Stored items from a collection
··········

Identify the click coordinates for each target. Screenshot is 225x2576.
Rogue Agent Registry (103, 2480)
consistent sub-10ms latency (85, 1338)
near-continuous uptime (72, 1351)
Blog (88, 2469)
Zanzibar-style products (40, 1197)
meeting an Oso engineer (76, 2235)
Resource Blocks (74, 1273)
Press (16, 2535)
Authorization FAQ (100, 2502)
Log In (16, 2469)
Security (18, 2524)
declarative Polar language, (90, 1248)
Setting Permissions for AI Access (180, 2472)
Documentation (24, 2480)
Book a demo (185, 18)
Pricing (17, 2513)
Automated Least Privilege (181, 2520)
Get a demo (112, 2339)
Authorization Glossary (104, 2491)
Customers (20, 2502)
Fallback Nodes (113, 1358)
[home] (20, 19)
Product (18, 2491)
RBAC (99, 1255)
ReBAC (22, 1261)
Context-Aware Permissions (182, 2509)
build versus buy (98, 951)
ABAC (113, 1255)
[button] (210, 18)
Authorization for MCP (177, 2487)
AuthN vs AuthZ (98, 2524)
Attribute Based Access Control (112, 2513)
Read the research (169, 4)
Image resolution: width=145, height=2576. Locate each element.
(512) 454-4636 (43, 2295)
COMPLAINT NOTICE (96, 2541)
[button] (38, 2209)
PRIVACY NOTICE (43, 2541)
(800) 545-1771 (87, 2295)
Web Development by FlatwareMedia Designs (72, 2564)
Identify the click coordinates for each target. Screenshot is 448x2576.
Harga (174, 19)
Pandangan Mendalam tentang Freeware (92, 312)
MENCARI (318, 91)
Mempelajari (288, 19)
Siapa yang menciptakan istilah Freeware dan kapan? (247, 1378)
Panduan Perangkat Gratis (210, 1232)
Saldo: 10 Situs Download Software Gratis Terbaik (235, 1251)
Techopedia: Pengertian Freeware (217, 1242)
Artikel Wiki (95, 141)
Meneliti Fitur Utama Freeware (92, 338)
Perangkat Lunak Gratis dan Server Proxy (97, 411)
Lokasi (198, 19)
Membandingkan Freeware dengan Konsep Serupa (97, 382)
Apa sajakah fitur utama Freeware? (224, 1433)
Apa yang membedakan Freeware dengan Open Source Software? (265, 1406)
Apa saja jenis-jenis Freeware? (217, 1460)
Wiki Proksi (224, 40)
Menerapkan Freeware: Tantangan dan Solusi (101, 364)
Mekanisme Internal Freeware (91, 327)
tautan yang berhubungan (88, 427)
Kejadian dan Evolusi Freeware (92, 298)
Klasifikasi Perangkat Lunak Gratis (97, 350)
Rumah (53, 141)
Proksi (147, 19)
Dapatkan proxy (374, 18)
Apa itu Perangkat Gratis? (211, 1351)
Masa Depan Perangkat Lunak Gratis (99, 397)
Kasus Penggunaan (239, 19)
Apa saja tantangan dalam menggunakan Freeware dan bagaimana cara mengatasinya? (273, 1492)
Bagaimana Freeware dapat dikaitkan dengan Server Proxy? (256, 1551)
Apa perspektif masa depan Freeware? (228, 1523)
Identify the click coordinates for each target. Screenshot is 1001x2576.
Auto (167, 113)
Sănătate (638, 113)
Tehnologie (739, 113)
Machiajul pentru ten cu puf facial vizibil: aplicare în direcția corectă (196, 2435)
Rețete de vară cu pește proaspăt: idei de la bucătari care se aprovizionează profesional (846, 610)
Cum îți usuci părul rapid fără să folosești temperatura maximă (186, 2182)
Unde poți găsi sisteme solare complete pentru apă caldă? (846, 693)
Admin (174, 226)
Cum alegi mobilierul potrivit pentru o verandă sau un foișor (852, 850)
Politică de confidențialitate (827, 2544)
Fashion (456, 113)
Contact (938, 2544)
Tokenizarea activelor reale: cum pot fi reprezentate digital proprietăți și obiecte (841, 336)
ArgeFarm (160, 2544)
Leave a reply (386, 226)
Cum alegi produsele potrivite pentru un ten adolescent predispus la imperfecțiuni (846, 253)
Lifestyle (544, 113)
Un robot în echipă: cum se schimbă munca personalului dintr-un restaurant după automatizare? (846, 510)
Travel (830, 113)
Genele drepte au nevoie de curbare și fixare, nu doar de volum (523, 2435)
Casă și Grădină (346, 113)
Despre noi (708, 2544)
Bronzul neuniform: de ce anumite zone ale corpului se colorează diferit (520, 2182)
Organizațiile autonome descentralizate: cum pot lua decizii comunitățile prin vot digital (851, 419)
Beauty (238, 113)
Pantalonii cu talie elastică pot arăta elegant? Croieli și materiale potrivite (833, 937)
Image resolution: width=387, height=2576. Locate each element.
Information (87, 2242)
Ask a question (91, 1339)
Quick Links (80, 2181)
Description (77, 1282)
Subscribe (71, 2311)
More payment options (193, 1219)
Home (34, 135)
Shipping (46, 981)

··········

What you have to do: Set down, unchanged, the line that contains "Travel (830, 113)" together with every later line in the records, through the last one.

Answer box:
Travel (830, 113)
Genele drepte au nevoie de curbare și fixare, nu doar de volum (523, 2435)
Casă și Grădină (346, 113)
Despre noi (708, 2544)
Bronzul neuniform: de ce anumite zone ale corpului se colorează diferit (520, 2182)
Organizațiile autonome descentralizate: cum pot lua decizii comunitățile prin vot digital (851, 419)
Beauty (238, 113)
Pantalonii cu talie elastică pot arăta elegant? Croieli și materiale potrivite (833, 937)
Image resolution: width=387, height=2576. Locate each element.
Information (87, 2242)
Ask a question (91, 1339)
Quick Links (80, 2181)
Description (77, 1282)
Subscribe (71, 2311)
More payment options (193, 1219)
Home (34, 135)
Shipping (46, 981)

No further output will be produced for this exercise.